* **ARBEITSAUFTRAG 1**
Schreiben Sie aus dem Text zur Staatsschuldenkrise den Abschnitt ab, der mit den Worten „Zusammenfassende Thesen für“ beginnt und mit „auch nicht sicher.“ endet.
* **ARBEITSAUFTRAG 2**
Setzen Sie den Text zur Staatsschuldenkrise nach seinem letzten Satz fort.

----- ZU PRÜFENDER TEXT

Standpunkt der Chefvolkswirte der Sparkassen-Finanzgruppe: Nach dem Haircut – Keine Atempause in der Staatsschuldenkrise
Zu den aktuellen Entwicklungen nach dem Haircut in Griechenland haben die Chefvolkswirte der Sparkassen-Finanzgruppe Stellung bezogen.
Zusammenfassende Thesen für die zukünftige Strategie zur Bekämpfung der Schuldenkrise
Die Grundsatzentscheidung, dass weiterhin Hilfsmittel an die Programmländer fließen, ist bereits getroffen. Eine Umkehr auf halber Strecke darf es nicht geben. Die Erfolgsaussichten sind für alle anderen betroffenen Länder ungleich höher als für Griechenland – wenn auch nicht sicher.

----------
----- ÜBUNGSDATEN

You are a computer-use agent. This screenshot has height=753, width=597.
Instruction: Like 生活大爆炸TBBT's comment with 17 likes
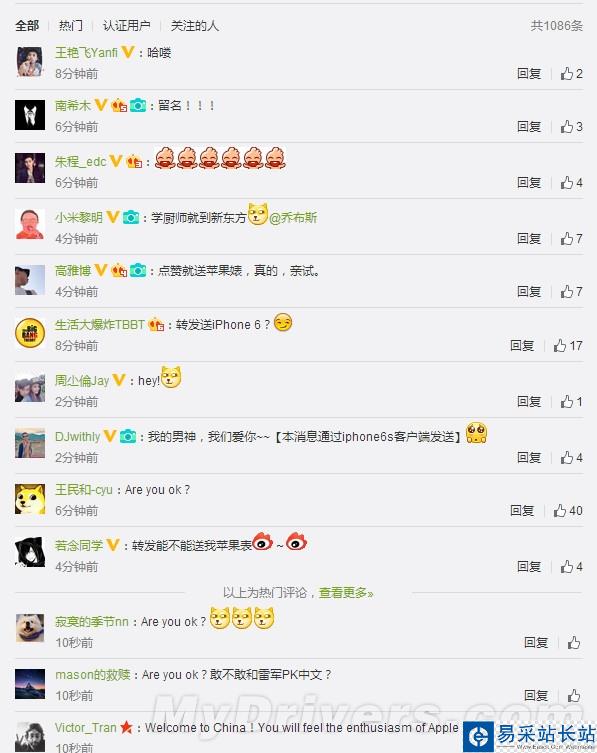coord(568,346)
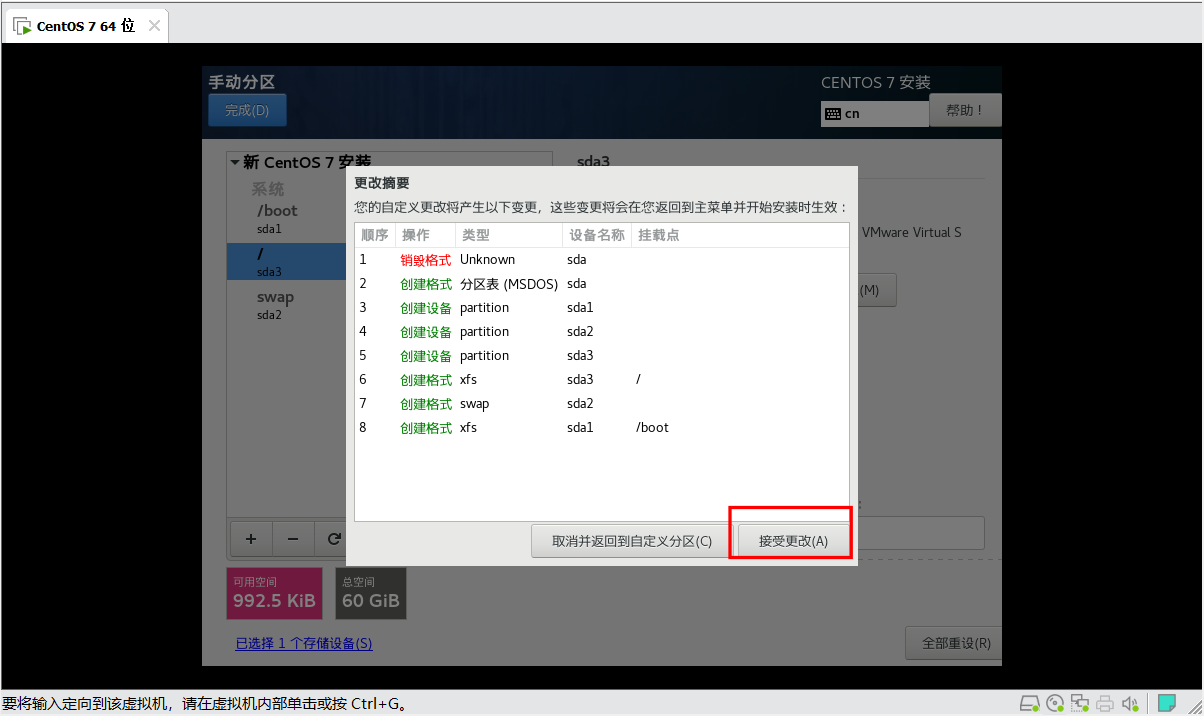
Task: Click the CD/DVD drive status icon
Action: point(1056,703)
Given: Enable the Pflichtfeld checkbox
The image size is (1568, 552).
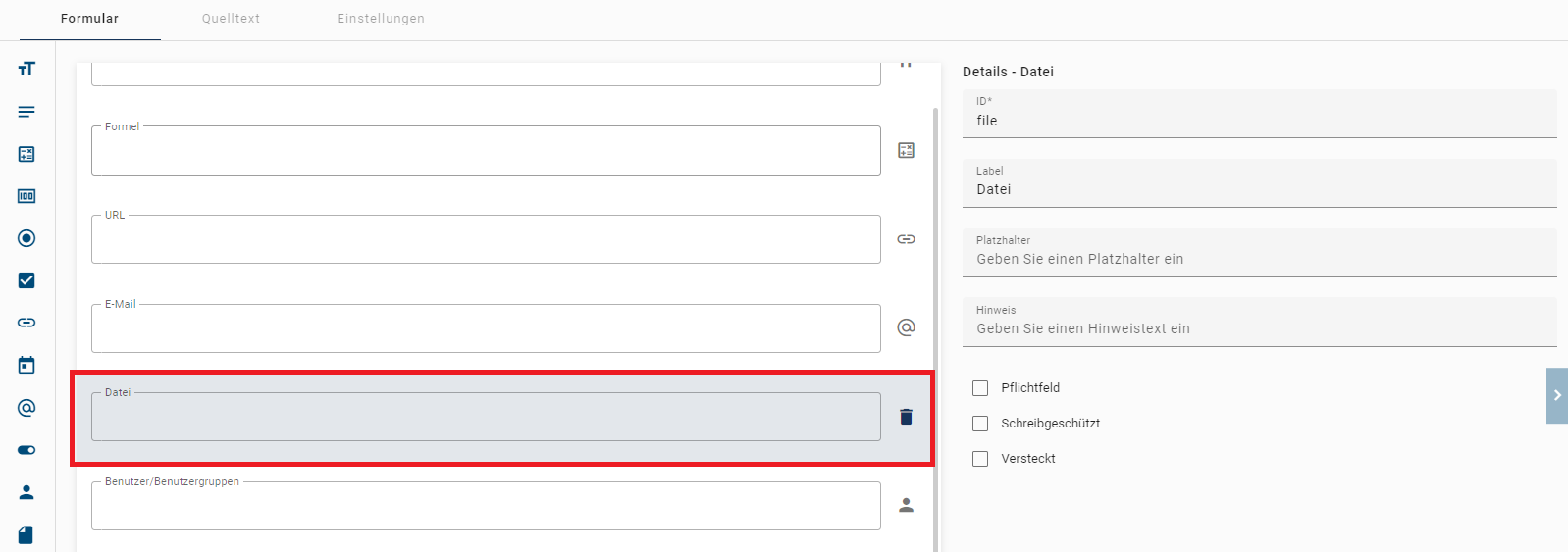Looking at the screenshot, I should tap(980, 388).
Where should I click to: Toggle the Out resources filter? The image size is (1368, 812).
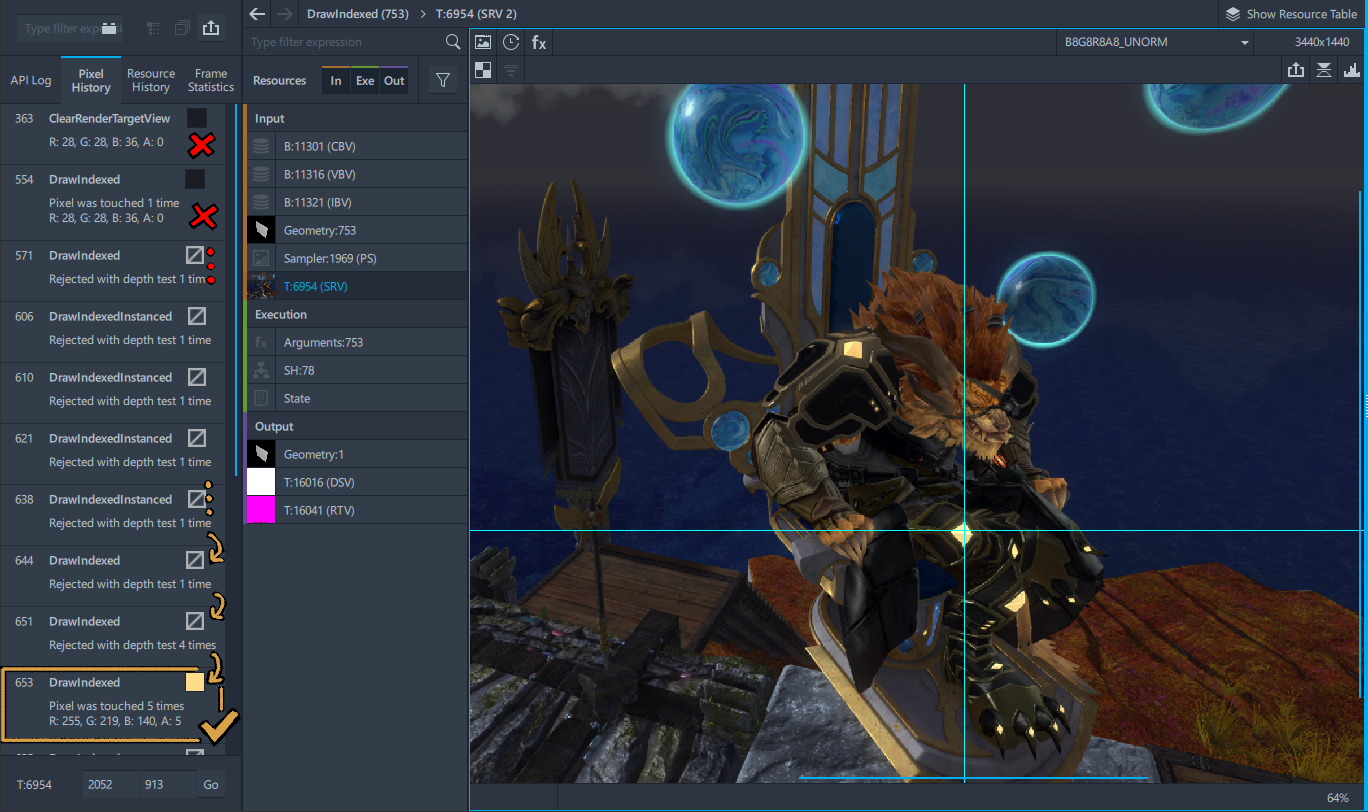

----------

* **ERWARTETE ANTWORT 1**
Zusammenfassende Thesen für die zukünftige Strategie zur Bekämpfung der Schuldenkrise
Die Grundsatzentscheidung, dass weiterhin Hilfsmittel an die Programmländer fließen, ist bereits getroffen. Eine Umkehr auf halber Strecke darf es nicht geben. Die Erfolgsaussichten sind für alle anderen betroffenen Länder ungleich höher als für Griechenland – wenn auch nicht sicher.

* **ERWARTETE ANTWORT 2**
Die finanzielle Ausstattung von EFSF und ESM muss ausreichend sein, den Finanzbedarf der Programmländer für mehrere Jahre abzudecken und die notwendigen Reformen für die Bevölkerung zumutbar zu gestalten. Daneben muss sie im Fall einer erneuten Zuspitzung der Krise eine glaubwürdige Brandschutzmauer darstellen. Auf diese Weise wird auch die EZB aus ihrer derzeitigen Rolle entlassen.
Neben den reinen Finanzhilfen müssen verstärkt Wachstumsstrategien in den Peripherieländern gefördert werden, die die notwendigen Strukturreformen flankieren. Hierbei geht es nicht primär um die Bereitstellung zusätzlicher Mittel, sondern um eine sinnvolle Verwendung, um das Ziel der Wiedererlangung der Schuldentragfähigkeit zu erreichen.
Neben den Hilfen muss die Anpassung energisch weiter verfolgt werden, um einer Reformmüdigkeit in den Problemländern entgegenzuwirken. Allein aus diesem Grund muss die quartalsweise Überprüfung der Reformprozesse beibehalten werden und Hilfen dürfen nur im Falle eines positiven Befundes zur Auszahlung kommen.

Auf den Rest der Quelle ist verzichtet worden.